* _Given data_:
━━━

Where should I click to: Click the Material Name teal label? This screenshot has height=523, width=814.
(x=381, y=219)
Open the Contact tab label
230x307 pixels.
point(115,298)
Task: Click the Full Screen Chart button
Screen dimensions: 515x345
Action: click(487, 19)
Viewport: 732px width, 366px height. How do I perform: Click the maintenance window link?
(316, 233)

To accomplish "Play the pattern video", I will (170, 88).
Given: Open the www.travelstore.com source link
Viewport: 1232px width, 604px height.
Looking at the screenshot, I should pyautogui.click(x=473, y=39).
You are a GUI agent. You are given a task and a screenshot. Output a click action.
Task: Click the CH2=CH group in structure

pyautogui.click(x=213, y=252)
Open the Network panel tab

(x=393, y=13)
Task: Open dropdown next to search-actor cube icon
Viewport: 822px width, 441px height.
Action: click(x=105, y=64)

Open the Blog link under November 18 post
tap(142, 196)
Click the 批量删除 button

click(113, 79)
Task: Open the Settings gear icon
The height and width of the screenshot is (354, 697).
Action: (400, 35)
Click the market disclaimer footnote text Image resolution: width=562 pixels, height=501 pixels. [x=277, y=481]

━━━

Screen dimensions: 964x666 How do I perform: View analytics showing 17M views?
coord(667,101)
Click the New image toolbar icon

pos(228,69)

━━━

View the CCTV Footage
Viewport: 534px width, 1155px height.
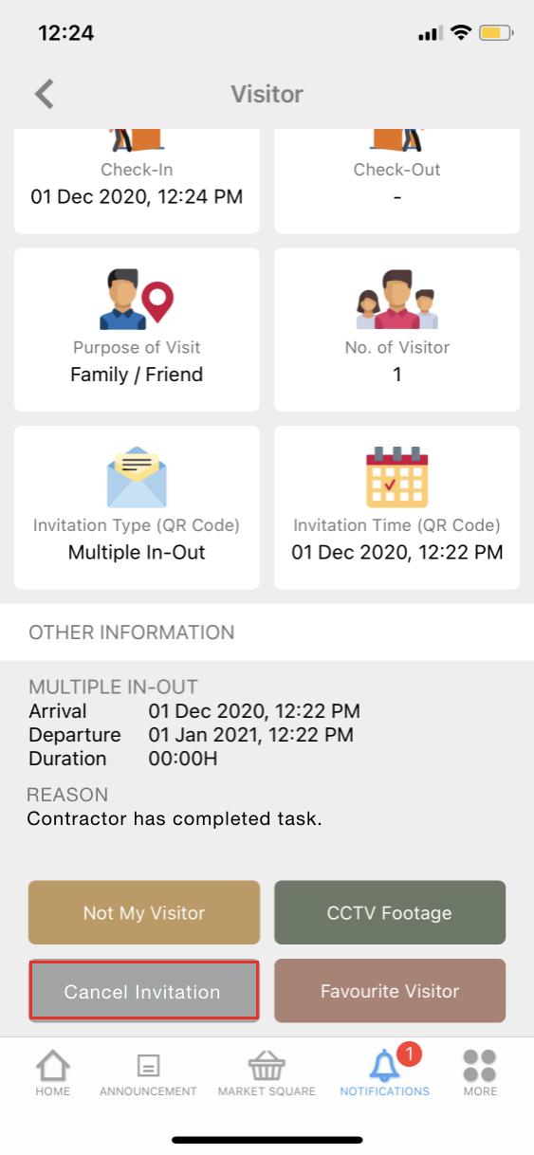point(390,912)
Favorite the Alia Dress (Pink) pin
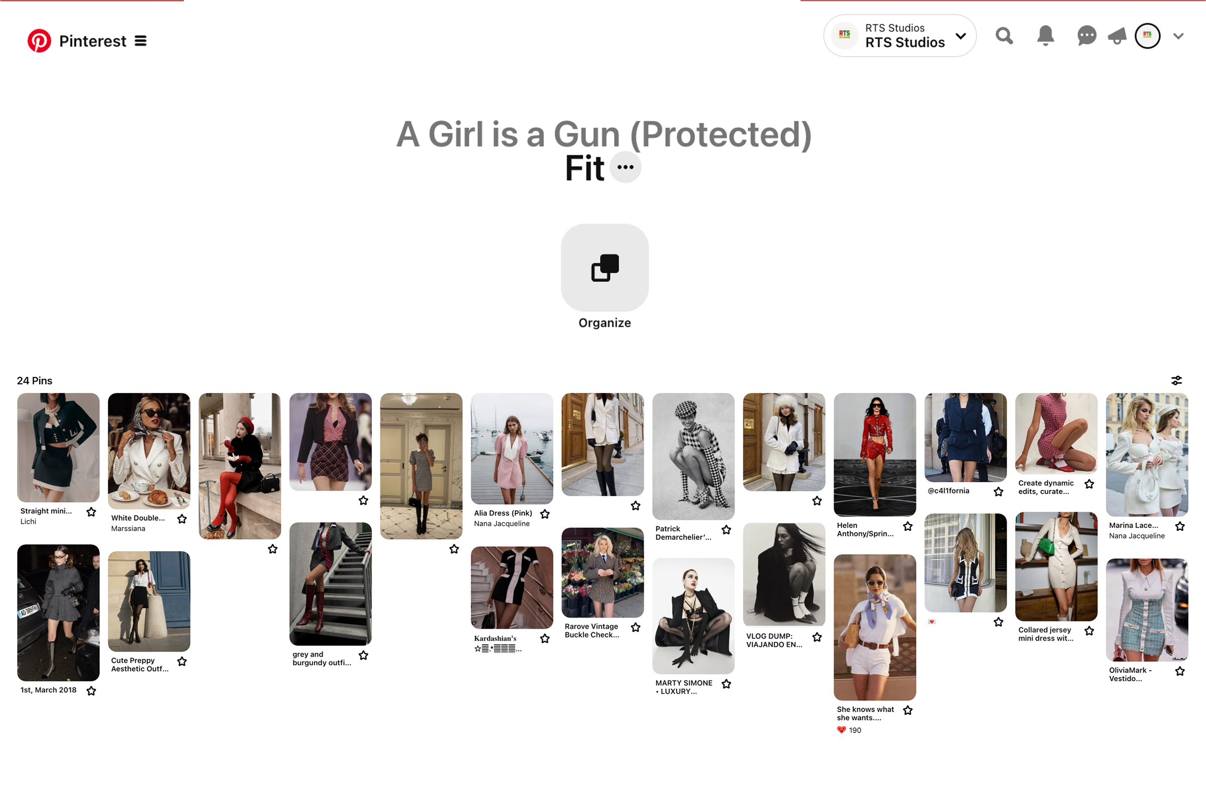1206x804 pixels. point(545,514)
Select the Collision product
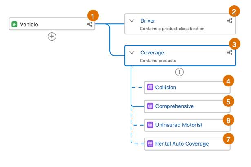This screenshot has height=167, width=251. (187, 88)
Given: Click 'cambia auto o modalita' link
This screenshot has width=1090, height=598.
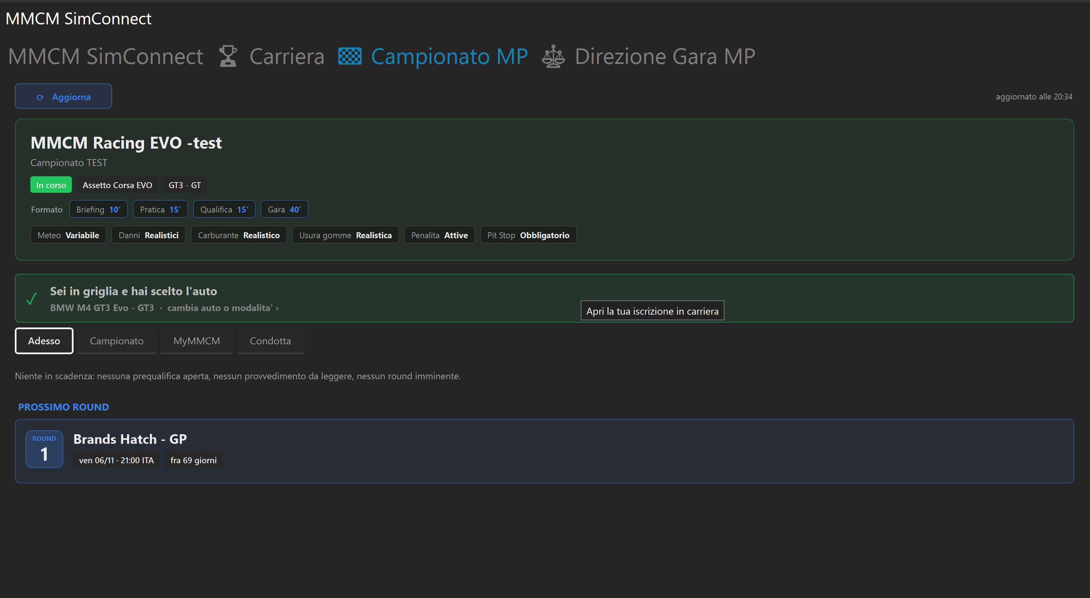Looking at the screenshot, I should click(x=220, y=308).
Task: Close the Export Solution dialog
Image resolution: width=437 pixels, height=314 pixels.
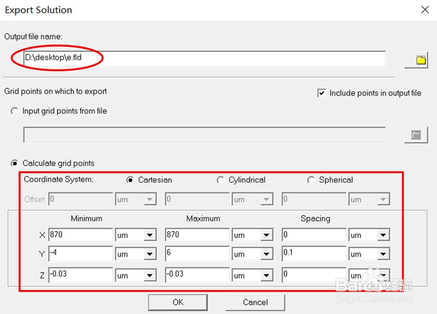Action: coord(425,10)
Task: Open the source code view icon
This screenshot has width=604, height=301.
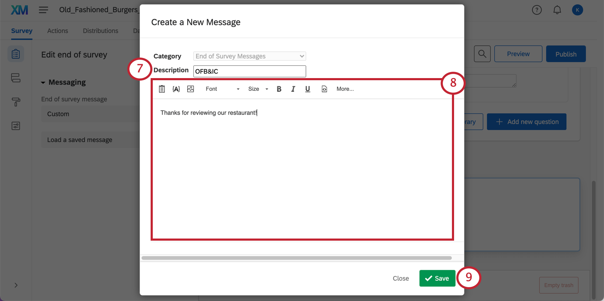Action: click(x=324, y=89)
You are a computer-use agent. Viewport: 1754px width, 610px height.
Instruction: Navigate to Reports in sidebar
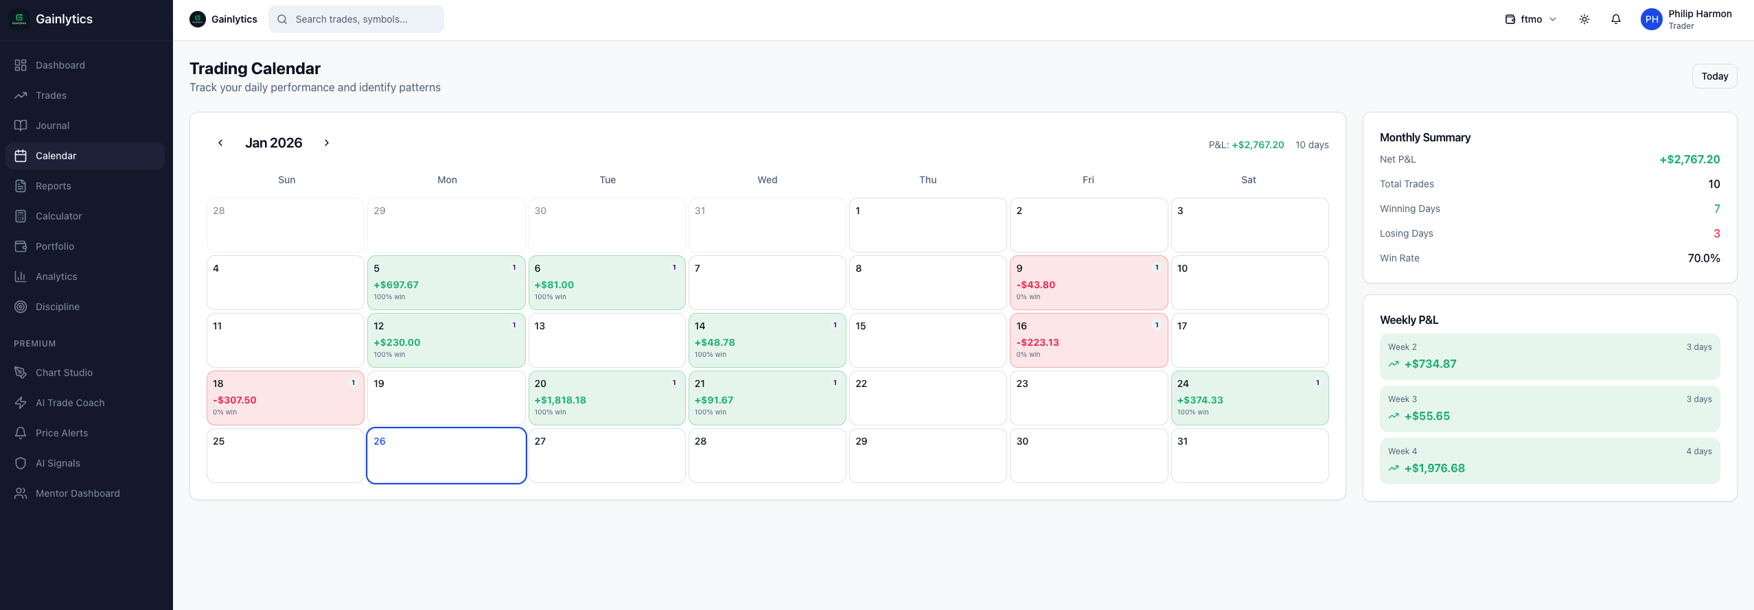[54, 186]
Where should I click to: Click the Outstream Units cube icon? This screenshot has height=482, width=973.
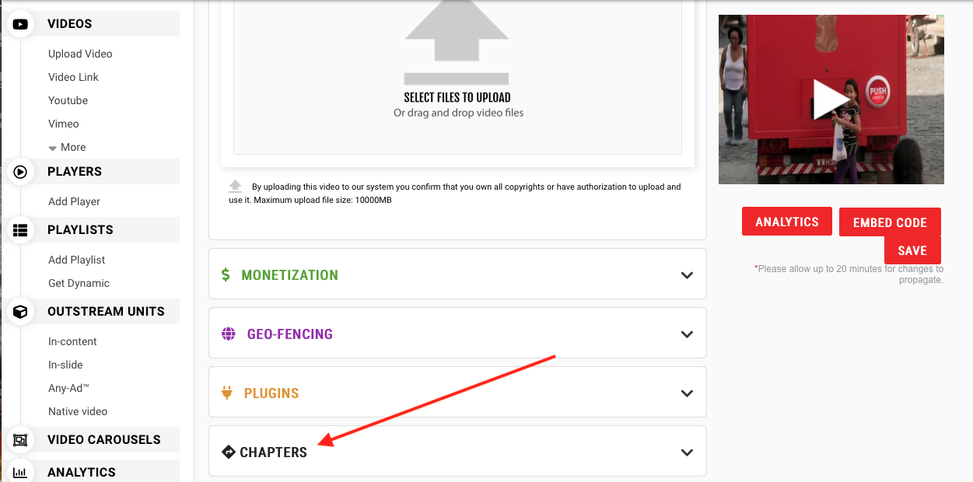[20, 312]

━━━

From the material above, return every line that contains "agent".

* _Task solution_:
You are a GUI agent. You are given a task and a screenshot. Output a click action.
You are a computer-use agent. Viewport: 1754px width, 610px height.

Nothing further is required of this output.